**Activities**
1. In the text below on healthcare team briefings, rewrite the paragraph beginning "Roles & Responsibilities" more briefly, keeping its main facts.
2. List every topic that the text below on healthcare team briefings says a strong brief should cover.

This same concept can be used in healthcare. After providing care, if time is limited (and it always seems to be), during your debrief focus on where the execution of the plan differed significantly from the expectations created during your team briefing. Pay particular attention to those events not adequately covered in your briefing or where less than effective performance prevented meeting your plan's expected parameters.


Here’s what a strong healthcare brief should cover:


  • Clear Intent – What’s the goal for this case, resuscitation, or delivery? What does success look like for the patient and family?


  • Roles & Responsibilities – Role establishment is critical. For example, who’s leading? Who’s documenting? Who’s pushing meds? Who’s managing the airway? Everyone should know their lane before the action starts. It's important to not only understand what your role is, but also to clearly define EVERY team member's role. This allows for clarity when things change, and also drives that all important mutual support for others to step in when needed.


  • Plan of Execution – Walk through the steps. “Here’s how we’ll proceed if things go smoothly, and here’s what we’ll do if they don’t.”


  • Shared Situational Awareness – Ensure everyone understands the patient’s status, history, risks, and what to watch for. No one is left guessing.


  • What-If Scenarios – Talk through the likely complications: “If the airway fails… if we lose the line… if bleeding worsens…” Pre-mortem thinking reduces surprise and builds resilience.

**Entries provided**

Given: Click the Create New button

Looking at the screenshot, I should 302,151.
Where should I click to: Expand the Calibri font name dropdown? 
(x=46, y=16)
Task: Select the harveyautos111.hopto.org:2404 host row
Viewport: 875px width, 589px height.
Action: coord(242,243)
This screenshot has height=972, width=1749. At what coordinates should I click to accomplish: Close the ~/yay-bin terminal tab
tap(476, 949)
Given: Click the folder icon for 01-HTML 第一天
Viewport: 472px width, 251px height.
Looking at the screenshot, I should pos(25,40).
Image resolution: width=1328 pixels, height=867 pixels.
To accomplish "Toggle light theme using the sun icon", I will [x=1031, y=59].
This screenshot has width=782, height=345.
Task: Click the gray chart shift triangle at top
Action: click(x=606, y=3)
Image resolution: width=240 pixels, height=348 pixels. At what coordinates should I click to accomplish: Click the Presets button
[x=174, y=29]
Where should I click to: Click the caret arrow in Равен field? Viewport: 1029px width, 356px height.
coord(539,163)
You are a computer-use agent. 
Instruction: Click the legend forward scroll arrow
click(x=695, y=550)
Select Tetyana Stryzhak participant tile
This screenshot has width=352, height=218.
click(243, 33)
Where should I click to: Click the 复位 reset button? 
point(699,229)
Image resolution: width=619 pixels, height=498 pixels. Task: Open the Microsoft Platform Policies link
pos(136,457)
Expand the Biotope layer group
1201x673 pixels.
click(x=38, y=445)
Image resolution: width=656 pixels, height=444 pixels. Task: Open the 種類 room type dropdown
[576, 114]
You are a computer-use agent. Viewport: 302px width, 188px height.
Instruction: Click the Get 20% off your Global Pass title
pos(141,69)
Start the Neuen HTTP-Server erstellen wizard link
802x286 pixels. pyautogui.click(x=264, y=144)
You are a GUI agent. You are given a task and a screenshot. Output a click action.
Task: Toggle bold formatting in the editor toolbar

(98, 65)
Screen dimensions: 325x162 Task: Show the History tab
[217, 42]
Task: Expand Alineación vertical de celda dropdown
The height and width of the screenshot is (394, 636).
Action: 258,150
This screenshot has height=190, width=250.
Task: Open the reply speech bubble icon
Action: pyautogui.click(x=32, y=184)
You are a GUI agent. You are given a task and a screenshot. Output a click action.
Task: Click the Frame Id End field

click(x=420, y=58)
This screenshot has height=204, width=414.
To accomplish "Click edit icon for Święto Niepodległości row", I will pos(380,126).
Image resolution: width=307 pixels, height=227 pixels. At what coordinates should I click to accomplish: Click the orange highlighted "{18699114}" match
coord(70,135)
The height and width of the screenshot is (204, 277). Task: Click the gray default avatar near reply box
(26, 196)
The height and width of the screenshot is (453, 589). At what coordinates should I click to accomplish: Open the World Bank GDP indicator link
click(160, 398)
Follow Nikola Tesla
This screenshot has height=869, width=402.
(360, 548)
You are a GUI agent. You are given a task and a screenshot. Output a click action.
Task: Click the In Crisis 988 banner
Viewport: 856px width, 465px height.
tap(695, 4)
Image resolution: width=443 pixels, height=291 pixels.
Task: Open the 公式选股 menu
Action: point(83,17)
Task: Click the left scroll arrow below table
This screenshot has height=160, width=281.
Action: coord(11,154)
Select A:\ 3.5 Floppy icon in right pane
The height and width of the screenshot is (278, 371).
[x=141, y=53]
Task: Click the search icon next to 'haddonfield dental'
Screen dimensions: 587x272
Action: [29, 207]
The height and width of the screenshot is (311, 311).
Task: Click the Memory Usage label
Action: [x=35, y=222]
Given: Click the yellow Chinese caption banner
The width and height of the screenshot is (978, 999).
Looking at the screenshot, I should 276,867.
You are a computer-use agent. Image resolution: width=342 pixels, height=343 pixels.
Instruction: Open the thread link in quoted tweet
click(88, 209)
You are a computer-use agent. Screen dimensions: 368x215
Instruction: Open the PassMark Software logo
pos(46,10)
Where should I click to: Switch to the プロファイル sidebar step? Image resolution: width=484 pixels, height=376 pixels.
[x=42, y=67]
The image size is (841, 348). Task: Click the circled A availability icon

**Results of the tasks**
1. Roles & Responsibilities: Setting roles is critical. Before acting, everyone should know who leads, documents, gives medications, and manages the airway. Each member should understand both their own role and every teammate's role. This keeps things clear when situations change and lets others step in to support when needed.

2.
- Clear Intent
- Roles & Responsibilities
- Plan of Execution
- Shared Situational Awareness
- What-If Scenarios